Radio, or: stealth fandom through your ears

Cover artwork by España Sheriff

It all started on the radio.

As a kid, my nascent fandom likely began with glimpses of the original series of Star Trek, mere snippets before I was sent to bed with Technicolor visions of spaceships and monsters in my head. Since I grew up in the 1970s and didn’t have access to anything but the whims of a television schedule, SF and fantasy programming was a rare and special thing to be cherished. I would watch the original Battlestar Galactica on French language television because that was all we had.

Canada, especially in the seventies and eighties, was a weird media mix of American television and films alongside government mandated homegrown efforts. On TV, that meant watered down and cheaper versions of American fare. The US had All in the Family and we had the much weaker King of Kensington.

But unlike the States, we still had — and to some extent continue to have — a thriving radio culture. Nothing compared to the extent of the UK’s many public and private radio channels but certainly a locus for culture and performance formed on CBC Radio’s main service, and that’s where I and my family listened to two pillars of Canadian comedy: The Royal Canadian Air Farce and The Frantics.

I’ll be honest, the Air Farce wasn’t much for SF spoofery. They mainly focused on making fun of Canada’s political class, which is the closest thing we have to movie stars in this frozen wasteland. But the Air Farce did become one of my first fandom experiences, even if the “fandom” consisted entirely of my mother, father and sister, and most of the fan meetings were day-long car rides to Saskatchewan to visit both sets of grandparents.

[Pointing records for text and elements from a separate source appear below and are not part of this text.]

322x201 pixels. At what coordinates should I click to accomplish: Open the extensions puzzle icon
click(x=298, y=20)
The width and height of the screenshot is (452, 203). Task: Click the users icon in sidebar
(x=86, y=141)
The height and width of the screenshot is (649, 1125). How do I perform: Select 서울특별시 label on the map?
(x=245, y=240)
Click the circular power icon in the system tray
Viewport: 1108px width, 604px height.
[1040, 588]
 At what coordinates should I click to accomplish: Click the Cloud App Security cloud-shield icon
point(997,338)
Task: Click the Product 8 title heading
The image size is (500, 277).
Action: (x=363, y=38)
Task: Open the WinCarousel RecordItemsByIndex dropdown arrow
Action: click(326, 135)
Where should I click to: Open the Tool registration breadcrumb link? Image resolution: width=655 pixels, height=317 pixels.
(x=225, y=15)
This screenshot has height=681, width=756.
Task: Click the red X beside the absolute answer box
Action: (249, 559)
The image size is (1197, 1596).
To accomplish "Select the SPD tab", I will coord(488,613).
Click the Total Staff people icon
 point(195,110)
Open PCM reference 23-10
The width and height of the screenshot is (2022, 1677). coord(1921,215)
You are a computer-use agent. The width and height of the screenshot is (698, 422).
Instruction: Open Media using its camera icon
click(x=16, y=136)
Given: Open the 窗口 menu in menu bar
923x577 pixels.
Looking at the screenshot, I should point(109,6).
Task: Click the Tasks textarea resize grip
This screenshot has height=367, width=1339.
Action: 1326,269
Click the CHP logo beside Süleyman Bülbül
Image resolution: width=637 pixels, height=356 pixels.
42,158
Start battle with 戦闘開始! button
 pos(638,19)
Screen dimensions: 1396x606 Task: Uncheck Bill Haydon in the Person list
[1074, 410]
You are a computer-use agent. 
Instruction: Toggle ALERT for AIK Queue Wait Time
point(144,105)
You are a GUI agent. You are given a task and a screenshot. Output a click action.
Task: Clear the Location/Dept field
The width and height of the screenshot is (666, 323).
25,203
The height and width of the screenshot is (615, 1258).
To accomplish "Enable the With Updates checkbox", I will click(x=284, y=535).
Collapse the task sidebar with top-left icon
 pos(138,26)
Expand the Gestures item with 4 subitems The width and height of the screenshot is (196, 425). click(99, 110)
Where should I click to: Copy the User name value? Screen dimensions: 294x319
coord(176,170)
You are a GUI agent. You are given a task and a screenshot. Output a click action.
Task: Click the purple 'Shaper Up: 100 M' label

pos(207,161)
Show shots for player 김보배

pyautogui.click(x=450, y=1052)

One time the company my dad worked for in Edmonton brought Dave Broadfoot, a member of the troupe, to entertain at a corporate event. He later stopped off at my home and had coffee and apple pie and in a pre-teen stupor I vaguely remember being pulled out of bed to say hello before collapsing into a pajamaed heap once more. Is that my first con experience? I’m saying it is.

The Air Farce also worked as a gateway drug for my true nerdy comedy passion, a group called The Frantics whose show Frantic Times ran right before lunch every Saturday. The team of Rick Green, Dan Redican, Paul Chato and Peter Wildman were much more surreal and influenced by SF weirdness than the Air Farce. While they weren’t often explicitly dealing with SFnal topics, there was a general atmosphere of nerdy mayhem permeating the proceedings that my outcast heart clamored for.

One of the key characters the Frantics created was Mr. Canoehead, a ‘superhero’ who ends up with a canoe welded to his skull due to a freak lightning storm during a camping trip. Since this is radio, the Frantics used his distinct booming voice as a springboard for all sorts of epic nonsense, including battling his nemesis, the Evil Ultramind. I unreservedly loved the combination of utter absurdity and comic-book posturing.

Eventually the Frantics migrated to television with a one season, 13 episode show called Four on the Floor that also featured the exploits of Mr. Canoehead, Ultramind and others with gloriously low-rent special effects. The best effect of all, besides getting a full-sized canoe into and out of interior sets without destroying everything, was the Ultramind’s costume consisting of a skin-tight black outfit, a cape and the equivalent of a TRS-80 Model 1 computer for a head. I’ve never seen anything that magnificently low-rent before or since, including the Astron-6 masterpiece Manborg, which was made for $1,000 in a Winnipeg basement. Google it, you won’t be sorry.

There’s a coda to all this, and it (finally) involves proper SF. Frantic emeritus Rick Green is a huge fan of SF and he became the face of Prisoners of Gravity, a TV Ontario production where he played Commander Rick: a hapless astronaut who whiles away his time on a satellite by conducting interviews with SF creators. The show was made for next to nothing and simply videotaped interviews at conventions and then used clever editing to make it appear as if Rick was interviewing authors, artists and speculative thinkers from space.

For a young man with a keen interest in SF but nothing other than occasional bookstore runs to satiate his unholy hunger for ideas, Prisoners of Gravity was a miracle. Week after week of advice and stories straight from the people who created them, all poured into my eyeballs with loving care. One of the best things about my forays into creation myself with my podcast was interviewing and later meeting up with Mark Askwith, the co-creator and producer of Prisoners of Gravity and telling him in person over a beer how much the show and the comedy that preceded had shaped my life.

Is there an equivalent to the Air Farce, Frantics and Prisoners of Gravity out there now, warping the minds of the next generation of fans and making them look at the world a little differently? I’m far too old to know. But I hope so. This world is coming apart at the seams, and we need people who can laugh at it all and put it back together regardless.